Extracted material -
★ ★ ★ ★ ★
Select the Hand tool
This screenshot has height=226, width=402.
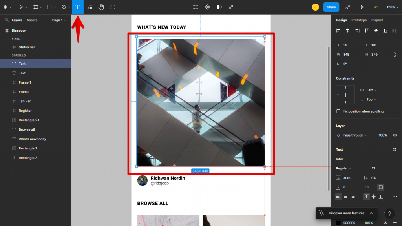(x=101, y=7)
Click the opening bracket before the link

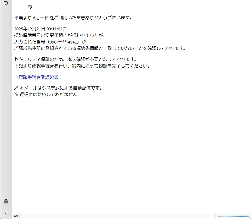point(17,77)
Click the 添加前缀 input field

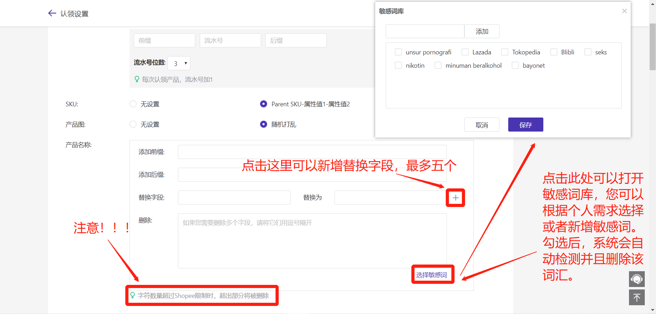(x=312, y=152)
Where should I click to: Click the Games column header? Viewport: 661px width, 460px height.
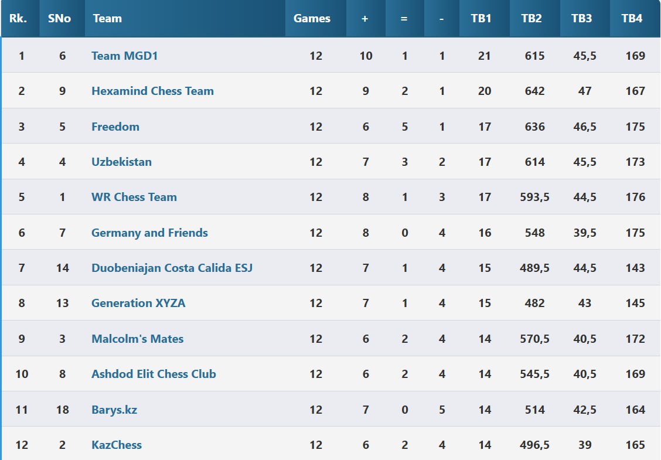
★ ★ ★ ★ ★
Problem requirements -
Leave out the pictures and return every record word for word.

Finished exercise -
Select the Hand tool
This screenshot has height=226, width=402.
(x=101, y=7)
Click the opening bracket before the link

point(17,77)
Click the 添加前缀 input field

(x=312, y=152)
Where should I click to: Click the Games column header? Viewport: 661px width, 460px height.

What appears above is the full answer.